• **Activity**: Your answer must be the lines from the one containing "You are a GUI" through the last line below, copied exactly, with no pictures.

• **Record excerpts**:
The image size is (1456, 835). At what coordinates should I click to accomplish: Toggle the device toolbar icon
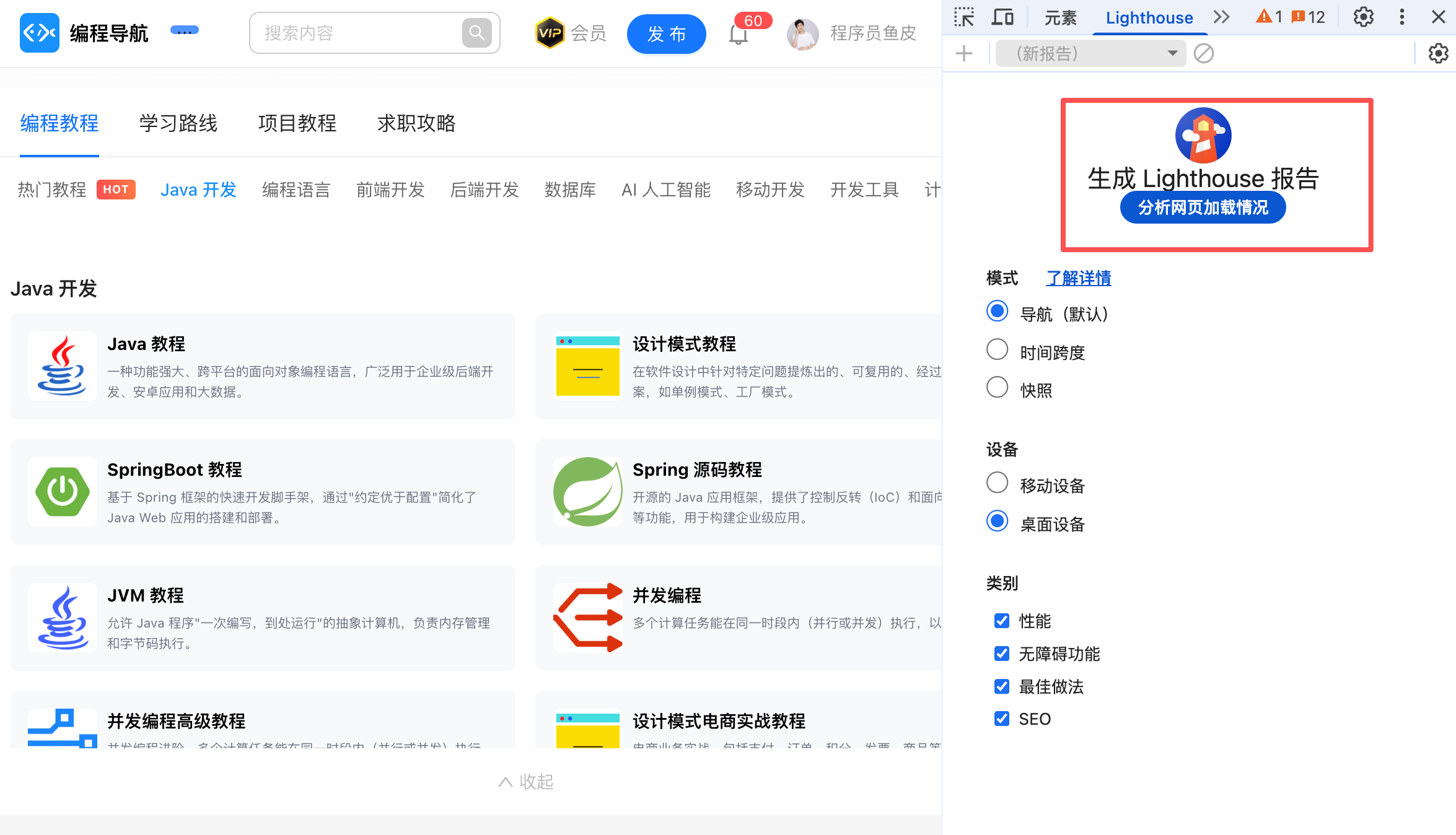(x=1002, y=17)
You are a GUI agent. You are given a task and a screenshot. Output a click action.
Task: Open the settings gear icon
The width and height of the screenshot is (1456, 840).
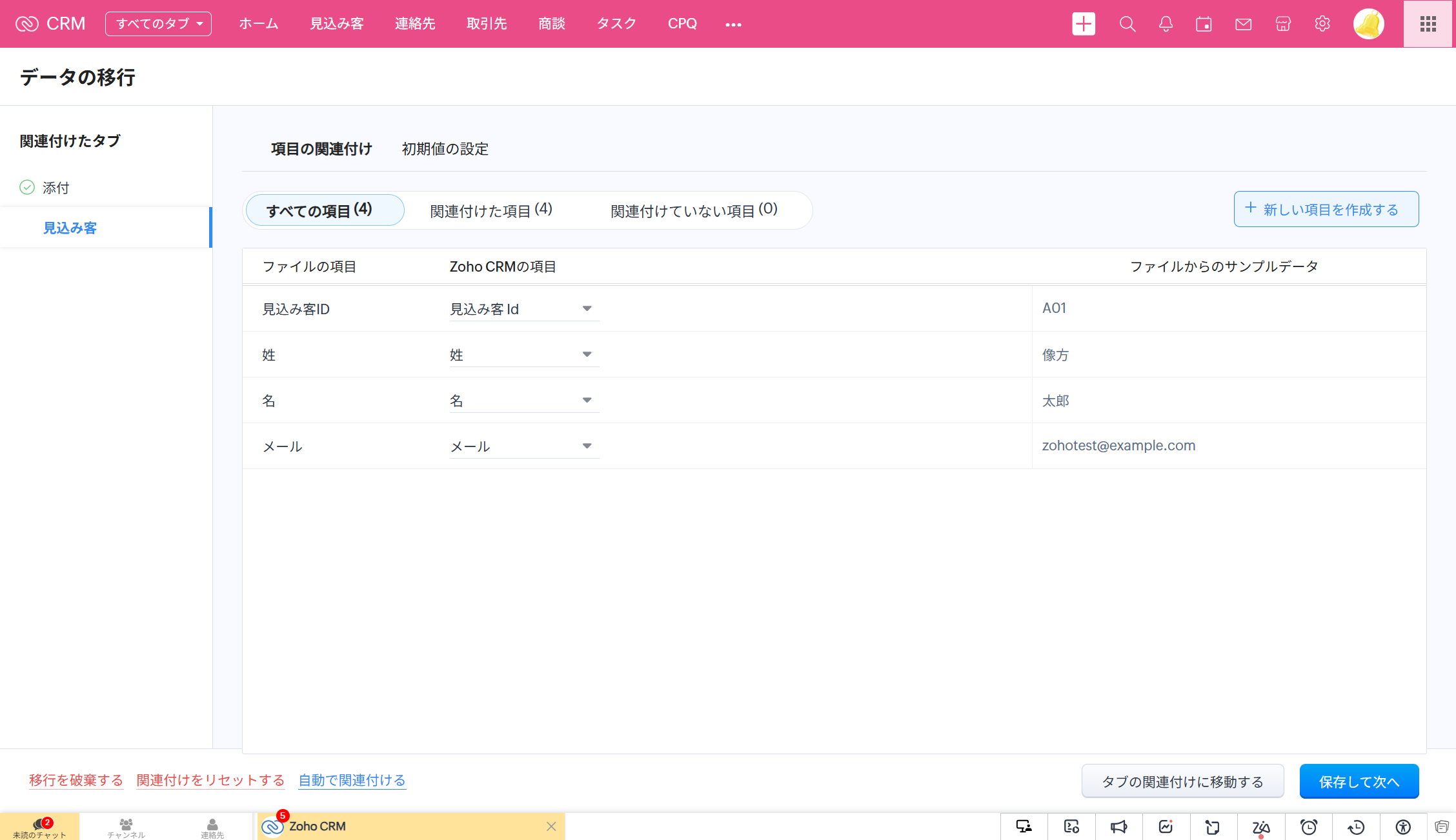pos(1322,24)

• **Exercise output**:
You are a GUI agent. You are given a task and a screenshot. Output a click action.
Task: Open the settings gear icon
The width and height of the screenshot is (1456, 840).
pos(1322,24)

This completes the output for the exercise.